Hopefully you are never in a car crash, but if you are, here are a few tips. These are gleaned from a California State Bar publication entitled “What Should I do if I Have an Auto Accident.” If you would like a copy of this albeit outdated pamphlet, send me an email.
The Bar pamphlet lists 14 tips starting with the obvious:
- You must stop, whether the accident results in injuries or not. You must call the police or CHP if the accident involves a death or injury.
- In fact, you are obligated to render first aid, if you know how. But, don’t move someone who is badly hurt, as you could make the injury worse. Call for help if you need help.
- Get the other driver’s name, address, driver’s license number and other information including the name of his/her insurance company and policy number.
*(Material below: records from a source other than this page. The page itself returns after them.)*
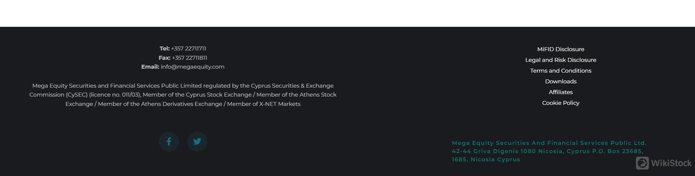Viewport: 695px width, 176px height.
Task: Go to Legal and Risk Disclosure
Action: click(560, 60)
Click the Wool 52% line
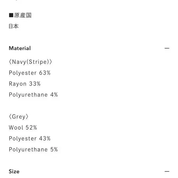178x178 pixels. point(23,128)
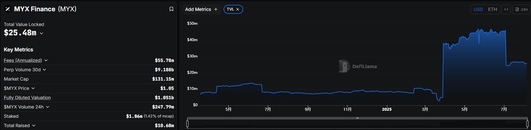531x130 pixels.
Task: Click left handle of time range slider
Action: (188, 123)
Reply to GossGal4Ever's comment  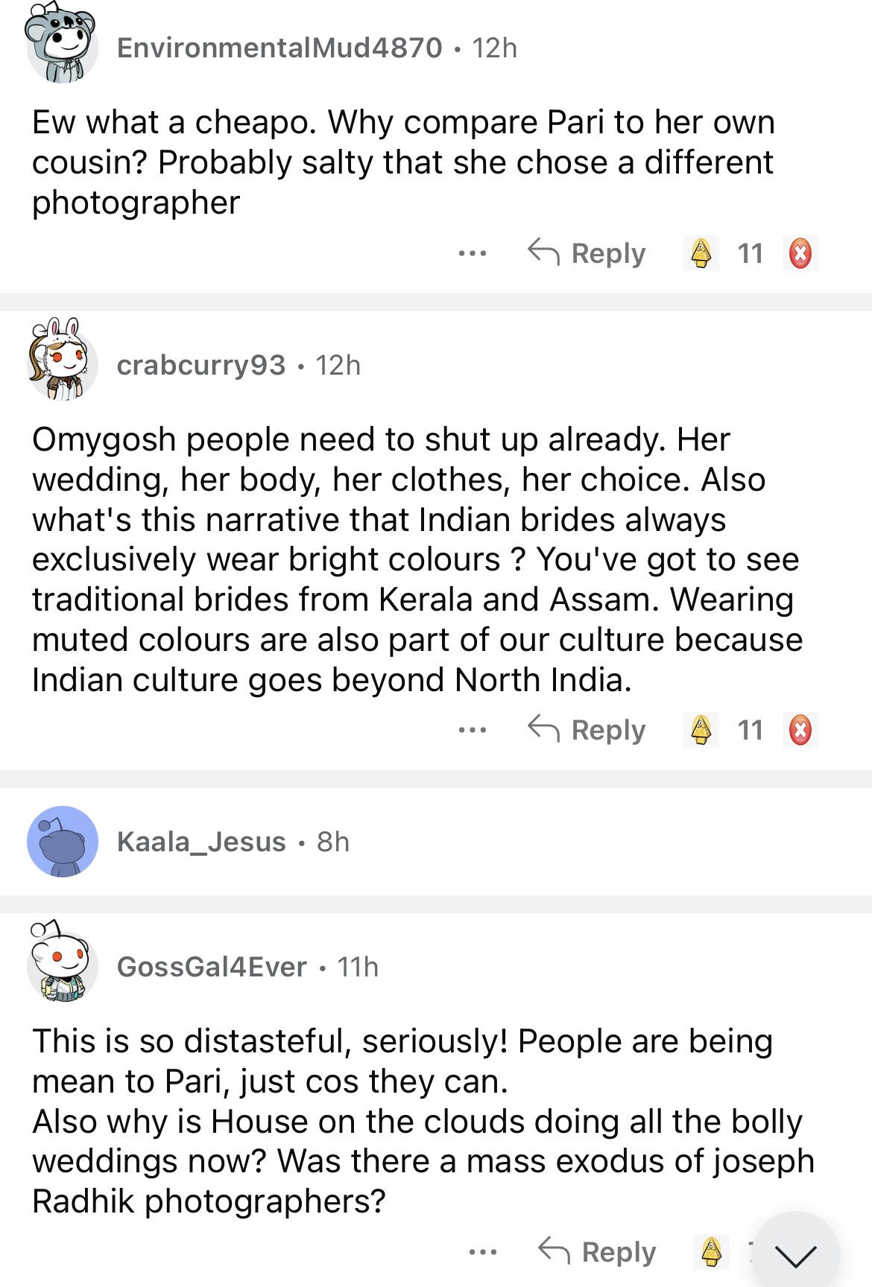pos(598,1251)
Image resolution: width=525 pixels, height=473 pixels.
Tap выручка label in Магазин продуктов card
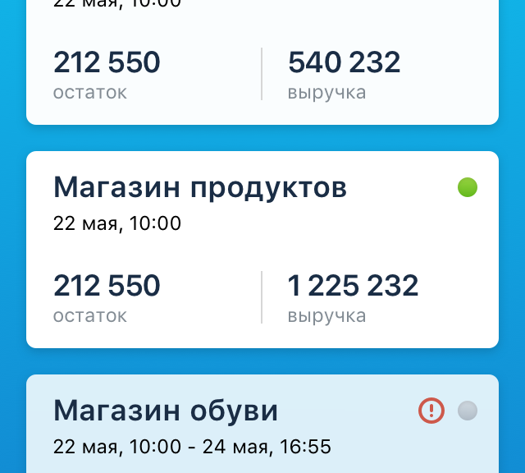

If there are witnesses, try and get their names and contact information, as well. If you can, take pictures of the accident scene and vehicles involved.
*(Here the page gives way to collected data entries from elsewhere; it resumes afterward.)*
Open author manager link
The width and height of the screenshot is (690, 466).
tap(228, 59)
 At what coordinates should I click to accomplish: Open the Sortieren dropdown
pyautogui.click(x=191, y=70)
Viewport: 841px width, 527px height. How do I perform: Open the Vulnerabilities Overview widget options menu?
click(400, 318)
One question we lawyers are often asked is “should I volunteer that the accident was my fault?” The State Bar pamphlet advises that you cooperate fully but do not volunteer that the accident was your fault until you speak with your insurance company or a lawyer. I agree. Sign a traffic ticket if a ticket is issued, as that is not an admission of guilt.
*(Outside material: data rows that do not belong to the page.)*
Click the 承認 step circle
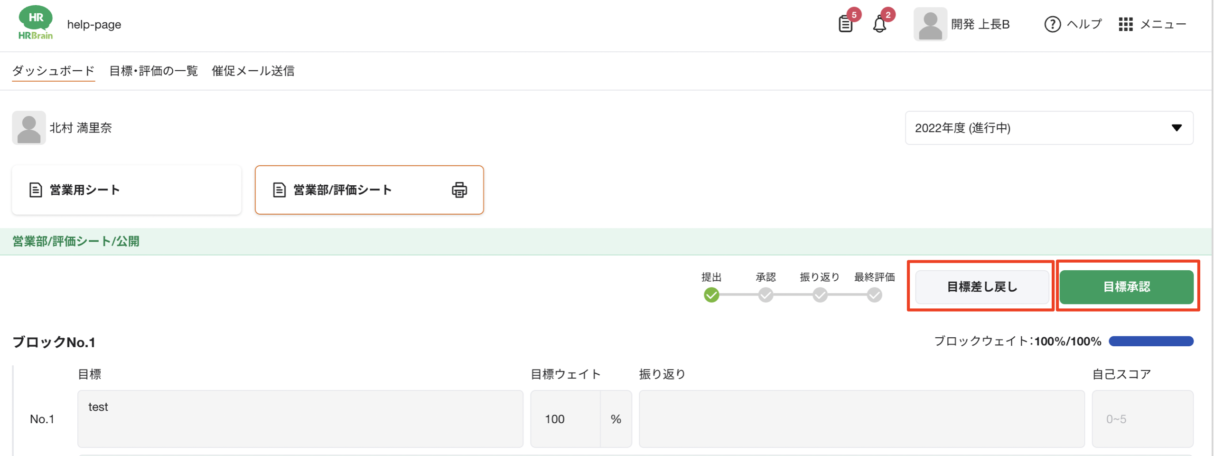1214x456 pixels. (765, 295)
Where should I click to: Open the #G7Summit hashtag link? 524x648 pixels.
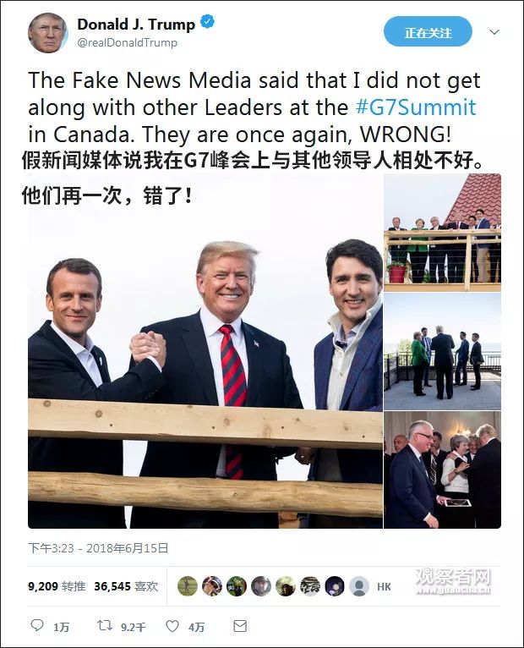(416, 107)
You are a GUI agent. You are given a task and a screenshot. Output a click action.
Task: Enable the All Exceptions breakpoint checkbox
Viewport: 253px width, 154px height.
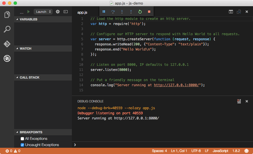[22, 139]
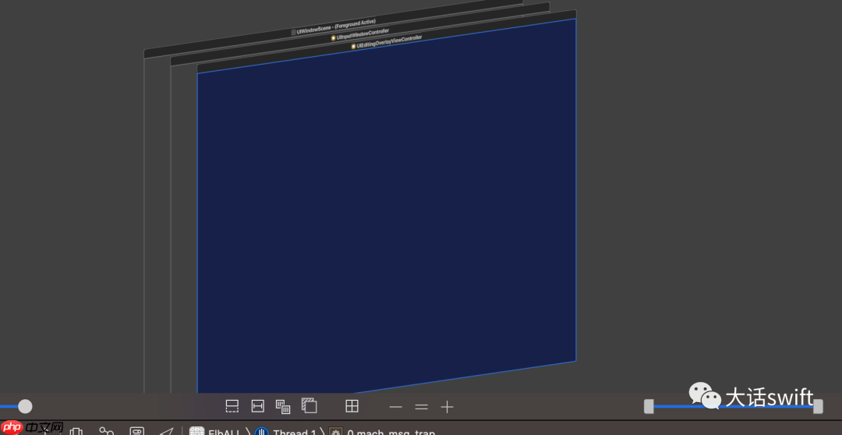Click the view spacing slider knob
The height and width of the screenshot is (435, 842).
25,406
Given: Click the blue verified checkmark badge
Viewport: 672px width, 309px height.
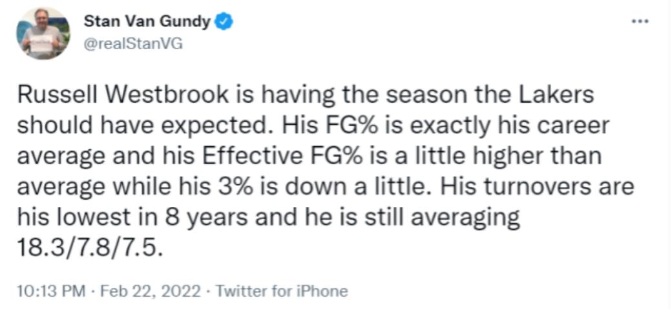Looking at the screenshot, I should coord(224,23).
Point number six in the little pamphlet addresses drunk driving and driving with a blood alcohol level of 0.08% or higher, or any percent if you are under 21 years of age. Penalties are severe.
We all know that seatbelts are required in California, but so many people don’t seem to wear seatbelts. I can tell you that failure to wear a seatbelt can be used against you if there is ever a lawsuit concerning the auto accident – yet another reason to buckle-up. And remember children under the age of eight must be secured in a car seat or booster seat in the back seat, and children two years of age or under must be in a rear-facing car seat unless the child weighs more than 40 lbs. or is 40 or more inches tall.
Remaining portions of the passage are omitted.